In this project, we will morph images together and determine mean facial images. This is done through interpolating and extrapolating between faces as image matrices. Keypoints are defined on each face, which help us determine midway keypoints. These keypoints are tesselated into a Delaunay triangulation, which is fundamental for our warping procedures.
Morphing
Defining Correspondences
A morph is a simultaneous warp of the image shape and a cross-dissolve of the image colors. To complete a warp, we want a triangulation of the average keypoints between both images. Below, we see the Delaunay triangulation on the average keypoints of both images, and the same triangulation applied on to both images.
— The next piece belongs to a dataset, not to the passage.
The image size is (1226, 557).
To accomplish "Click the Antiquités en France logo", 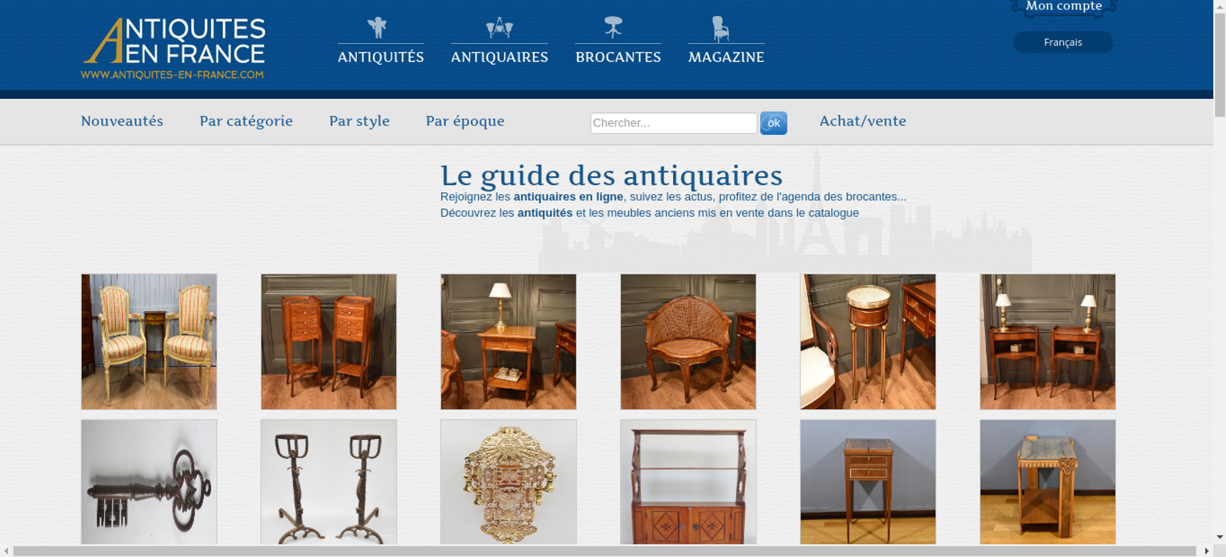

Computing the "Mid-way" Face
To complete the warp from each original image to the hybrid, we need to transform each triangle patch in the source triangulation to the corresponding mean triangle. This is done through an affine transform. We want compute the affine transformation from each triangle in the source triangulation, then apply it to get the corresponding coordinate in the mean triangulation image space. However, since we want to avoid splatting (caused by forward warping), we instead do an inverse warp, finding the affine transformation from the average image to the sources and applying the inverted affine transform. We then take the pixels from each triangle of both sources and cross-dissolve them. Below are the original George and Obama images, and their midpoint.
Morph Sequence
From here, we just linearly interpolate between the warp fraction and the dissolve fraction to create the morph sequence. By concatenating these frames, we can create a gif of facial morphing.
Mean Face of Population
We used the Danish dataset to calculate the mean female face of the population. There were only 7 source images, but the resulting average still came out to be pretty well. We calculated the average face geometry by simply averaging all the points and triangulating the resultant mean points. The triangulation is used to warp each of the faces into the average face shape. Then we stack these images together. Below is the average face and some examples of the warped images.
We tried to warp my face to the average Danish female face, and we also tried to warp the average Danish female face to mine. Below are the results.
Caricatures
A caricature is basically an exaggerated verision of a person; we will try to exaggerate features by pushing towards or away from some triangulation. We can treat the difference between a face and the average as a vector subtraction (Face X - subpopulation average). If we add this difference back into the averaged keypoints at different weights, we can create various levels of caricaturization. The second caricature did not turn out probably because my head and the source's head sizes varied a lot, and the keypoints did not record the top of my head well.
Bells and Whistles
Adding a Smile
Here we tried adding a smile to my face using the average male smiling face from the Danish dataset. With low weights, the impact is sleight-- a smile barely forms on my face. With higher weights, I get a smile but the image is a little distorted because my keypoints for the image is not very good (the head sizes differ a lot).
Class Face Morph
I also participated in a class face morph!
Kpop-themed Morph Music Video
I thought it would be fun to do a little morph music video. Some of the morphs can probably be improved by picking better keypoints.